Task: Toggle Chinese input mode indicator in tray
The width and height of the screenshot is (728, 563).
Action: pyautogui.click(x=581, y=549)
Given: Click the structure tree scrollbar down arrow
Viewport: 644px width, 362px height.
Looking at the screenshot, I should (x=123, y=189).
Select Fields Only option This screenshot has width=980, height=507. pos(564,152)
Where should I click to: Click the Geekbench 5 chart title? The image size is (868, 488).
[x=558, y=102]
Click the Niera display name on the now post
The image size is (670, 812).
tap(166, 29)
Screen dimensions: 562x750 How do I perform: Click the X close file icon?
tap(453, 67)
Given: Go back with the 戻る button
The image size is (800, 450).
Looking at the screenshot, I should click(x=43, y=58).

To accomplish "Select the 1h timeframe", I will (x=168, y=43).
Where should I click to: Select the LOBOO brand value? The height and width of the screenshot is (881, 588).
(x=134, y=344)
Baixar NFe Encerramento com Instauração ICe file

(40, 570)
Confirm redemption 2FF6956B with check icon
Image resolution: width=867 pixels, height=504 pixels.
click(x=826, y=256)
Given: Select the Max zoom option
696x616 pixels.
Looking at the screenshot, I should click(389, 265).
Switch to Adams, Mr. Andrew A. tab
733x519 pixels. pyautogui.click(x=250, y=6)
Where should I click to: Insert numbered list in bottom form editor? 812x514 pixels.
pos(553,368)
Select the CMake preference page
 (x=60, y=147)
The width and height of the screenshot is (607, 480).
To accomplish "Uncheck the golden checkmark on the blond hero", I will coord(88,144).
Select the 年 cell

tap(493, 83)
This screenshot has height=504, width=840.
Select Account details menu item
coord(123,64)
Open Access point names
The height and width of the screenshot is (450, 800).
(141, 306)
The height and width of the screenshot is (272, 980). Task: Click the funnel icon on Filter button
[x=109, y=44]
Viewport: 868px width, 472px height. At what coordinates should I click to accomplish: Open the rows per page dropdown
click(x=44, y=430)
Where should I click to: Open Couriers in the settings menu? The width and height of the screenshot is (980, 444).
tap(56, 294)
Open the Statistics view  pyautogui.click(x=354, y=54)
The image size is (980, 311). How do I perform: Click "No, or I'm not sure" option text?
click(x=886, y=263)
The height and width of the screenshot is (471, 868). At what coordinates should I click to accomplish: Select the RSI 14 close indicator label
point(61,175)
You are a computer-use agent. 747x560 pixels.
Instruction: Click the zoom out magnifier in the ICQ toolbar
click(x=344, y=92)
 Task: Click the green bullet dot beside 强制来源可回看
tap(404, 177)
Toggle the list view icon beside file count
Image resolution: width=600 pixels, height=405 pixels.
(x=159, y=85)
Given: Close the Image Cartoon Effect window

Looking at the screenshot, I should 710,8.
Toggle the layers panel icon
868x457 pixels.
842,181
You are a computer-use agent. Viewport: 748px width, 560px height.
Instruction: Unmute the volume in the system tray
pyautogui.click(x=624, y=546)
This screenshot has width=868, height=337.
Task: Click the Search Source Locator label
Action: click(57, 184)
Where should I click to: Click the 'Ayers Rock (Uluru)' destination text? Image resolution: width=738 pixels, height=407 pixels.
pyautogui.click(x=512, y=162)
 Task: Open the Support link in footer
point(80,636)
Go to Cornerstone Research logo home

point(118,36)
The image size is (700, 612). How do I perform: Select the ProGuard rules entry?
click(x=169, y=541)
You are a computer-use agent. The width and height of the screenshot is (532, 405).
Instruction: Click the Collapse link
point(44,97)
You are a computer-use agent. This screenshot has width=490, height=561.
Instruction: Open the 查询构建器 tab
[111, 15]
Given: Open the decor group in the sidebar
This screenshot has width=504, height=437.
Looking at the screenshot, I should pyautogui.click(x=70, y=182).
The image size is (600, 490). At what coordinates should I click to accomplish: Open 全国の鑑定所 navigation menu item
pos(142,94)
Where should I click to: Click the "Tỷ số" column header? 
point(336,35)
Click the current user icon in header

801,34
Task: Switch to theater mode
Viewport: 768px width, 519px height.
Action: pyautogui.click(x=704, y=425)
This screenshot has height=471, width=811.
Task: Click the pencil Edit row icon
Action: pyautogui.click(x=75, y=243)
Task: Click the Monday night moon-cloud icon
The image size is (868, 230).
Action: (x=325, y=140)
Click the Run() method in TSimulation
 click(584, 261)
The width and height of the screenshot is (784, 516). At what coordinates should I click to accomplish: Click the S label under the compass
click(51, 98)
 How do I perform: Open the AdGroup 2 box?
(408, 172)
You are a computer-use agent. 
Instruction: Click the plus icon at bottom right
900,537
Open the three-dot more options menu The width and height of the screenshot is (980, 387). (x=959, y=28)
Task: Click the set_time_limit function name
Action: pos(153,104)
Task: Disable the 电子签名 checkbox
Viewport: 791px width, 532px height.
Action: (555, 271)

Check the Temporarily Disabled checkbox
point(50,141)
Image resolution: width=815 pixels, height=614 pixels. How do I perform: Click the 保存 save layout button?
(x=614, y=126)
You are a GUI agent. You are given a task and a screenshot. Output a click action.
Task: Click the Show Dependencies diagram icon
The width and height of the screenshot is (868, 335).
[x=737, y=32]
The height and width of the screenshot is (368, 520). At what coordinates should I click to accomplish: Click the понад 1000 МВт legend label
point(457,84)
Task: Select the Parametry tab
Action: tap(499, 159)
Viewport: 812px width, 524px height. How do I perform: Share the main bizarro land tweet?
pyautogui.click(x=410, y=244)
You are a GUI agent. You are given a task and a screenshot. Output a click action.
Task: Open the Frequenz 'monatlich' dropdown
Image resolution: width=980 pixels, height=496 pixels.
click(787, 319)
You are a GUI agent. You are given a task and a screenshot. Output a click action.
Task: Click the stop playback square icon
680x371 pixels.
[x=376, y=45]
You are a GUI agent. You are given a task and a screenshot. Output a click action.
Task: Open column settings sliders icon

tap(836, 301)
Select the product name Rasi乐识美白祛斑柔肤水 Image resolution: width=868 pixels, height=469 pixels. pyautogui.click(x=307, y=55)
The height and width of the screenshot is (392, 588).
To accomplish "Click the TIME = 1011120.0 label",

__REQUIREMENT__
Repeat every line of the data precisely.

__ANSWER TO THE EXERCISE__
Task: Toggle Chinese input mode indicator in tray
The width and height of the screenshot is (728, 563).
Action: pyautogui.click(x=581, y=549)
Given: Click the structure tree scrollbar down arrow
Viewport: 644px width, 362px height.
Looking at the screenshot, I should (x=123, y=189).
Select Fields Only option This screenshot has width=980, height=507. pos(564,152)
Where should I click to: Click the Geekbench 5 chart title? The image size is (868, 488).
[x=558, y=102]
Click the Niera display name on the now post
The image size is (670, 812).
tap(166, 29)
Screen dimensions: 562x750 How do I perform: Click the X close file icon?
tap(453, 67)
Given: Go back with the 戻る button
The image size is (800, 450).
Looking at the screenshot, I should click(x=43, y=58).

To accomplish "Select the 1h timeframe", I will (x=168, y=43).
Where should I click to: Select the LOBOO brand value? The height and width of the screenshot is (881, 588).
(x=134, y=344)
Baixar NFe Encerramento com Instauração ICe file

(40, 570)
Confirm redemption 2FF6956B with check icon
Image resolution: width=867 pixels, height=504 pixels.
click(x=826, y=256)
Given: Select the Max zoom option
696x616 pixels.
Looking at the screenshot, I should click(389, 265).
Switch to Adams, Mr. Andrew A. tab
733x519 pixels. pyautogui.click(x=250, y=6)
Where should I click to: Insert numbered list in bottom form editor? 812x514 pixels.
pos(553,368)
Select the CMake preference page
 (x=60, y=147)
The width and height of the screenshot is (607, 480).
To accomplish "Uncheck the golden checkmark on the blond hero", I will coord(88,144).
Select the 年 cell

tap(493, 83)
This screenshot has height=504, width=840.
Select Account details menu item
coord(123,64)
Open Access point names
The height and width of the screenshot is (450, 800).
(141, 306)
The height and width of the screenshot is (272, 980). Task: Click the funnel icon on Filter button
[x=109, y=44]
Viewport: 868px width, 472px height. At what coordinates should I click to accomplish: Open the rows per page dropdown
click(x=44, y=430)
Where should I click to: Open Couriers in the settings menu? The width and height of the screenshot is (980, 444).
tap(56, 294)
Open the Statistics view  pyautogui.click(x=354, y=54)
The image size is (980, 311). How do I perform: Click "No, or I'm not sure" option text?
click(x=886, y=263)
The height and width of the screenshot is (471, 868). At what coordinates should I click to accomplish: Select the RSI 14 close indicator label
point(61,175)
You are a computer-use agent. 747x560 pixels.
Instruction: Click the zoom out magnifier in the ICQ toolbar
click(x=344, y=92)
 Task: Click the green bullet dot beside 强制来源可回看
tap(404, 177)
Toggle the list view icon beside file count
Image resolution: width=600 pixels, height=405 pixels.
(x=159, y=85)
Given: Close the Image Cartoon Effect window

Looking at the screenshot, I should 710,8.
Toggle the layers panel icon
868x457 pixels.
842,181
You are a computer-use agent. Viewport: 748px width, 560px height.
Instruction: Unmute the volume in the system tray
pyautogui.click(x=624, y=546)
This screenshot has width=868, height=337.
Task: Click the Search Source Locator label
Action: click(57, 184)
Where should I click to: Click the 'Ayers Rock (Uluru)' destination text? Image resolution: width=738 pixels, height=407 pixels.
pyautogui.click(x=512, y=162)
 Task: Open the Support link in footer
point(80,636)
Go to Cornerstone Research logo home

point(118,36)
The image size is (700, 612). How do I perform: Select the ProGuard rules entry?
click(x=169, y=541)
You are a computer-use agent. The width and height of the screenshot is (532, 405).
Instruction: Click the Collapse link
point(44,97)
You are a computer-use agent. This screenshot has width=490, height=561.
Instruction: Open the 查询构建器 tab
[111, 15]
Given: Open the decor group in the sidebar
This screenshot has width=504, height=437.
Looking at the screenshot, I should pyautogui.click(x=70, y=182).
The image size is (600, 490). At what coordinates should I click to accomplish: Open 全国の鑑定所 navigation menu item
pos(142,94)
Where should I click to: Click the "Tỷ số" column header? 
point(336,35)
Click the current user icon in header

801,34
Task: Switch to theater mode
Viewport: 768px width, 519px height.
Action: pyautogui.click(x=704, y=425)
This screenshot has height=471, width=811.
Task: Click the pencil Edit row icon
Action: pyautogui.click(x=75, y=243)
Task: Click the Monday night moon-cloud icon
The image size is (868, 230).
Action: (x=325, y=140)
Click the Run() method in TSimulation
 click(584, 261)
The width and height of the screenshot is (784, 516). At what coordinates should I click to accomplish: Click the S label under the compass
click(51, 98)
 How do I perform: Open the AdGroup 2 box?
(408, 172)
You are a computer-use agent. 
Instruction: Click the plus icon at bottom right
900,537
Open the three-dot more options menu The width and height of the screenshot is (980, 387). (x=959, y=28)
Task: Click the set_time_limit function name
Action: pos(153,104)
Task: Disable the 电子签名 checkbox
Viewport: 791px width, 532px height.
Action: (555, 271)

Check the Temporarily Disabled checkbox
point(50,141)
Image resolution: width=815 pixels, height=614 pixels. How do I perform: Click the 保存 save layout button?
(x=614, y=126)
You are a GUI agent. You are given a task and a screenshot. Output a click action.
Task: Click the Show Dependencies diagram icon
The width and height of the screenshot is (868, 335).
[x=737, y=32]
The height and width of the screenshot is (368, 520). At what coordinates should I click to accomplish: Click the понад 1000 МВт legend label
point(457,84)
Task: Select the Parametry tab
Action: tap(499, 159)
Viewport: 812px width, 524px height. How do I perform: Share the main bizarro land tweet?
pyautogui.click(x=410, y=244)
You are a GUI agent. You are given a task and a screenshot. Output a click action.
Task: Open the Frequenz 'monatlich' dropdown
Image resolution: width=980 pixels, height=496 pixels.
click(787, 319)
You are a GUI agent. You are given a task and a screenshot. Output a click action.
Task: Click the stop playback square icon
680x371 pixels.
[x=376, y=45]
You are a GUI agent. You are given a task and a screenshot. Output a click action.
Task: Open column settings sliders icon

tap(836, 301)
Select the product name Rasi乐识美白祛斑柔肤水 Image resolution: width=868 pixels, height=469 pixels. pyautogui.click(x=307, y=55)
The height and width of the screenshot is (392, 588).
To accomplish "Click the TIME = 1011120.0 label",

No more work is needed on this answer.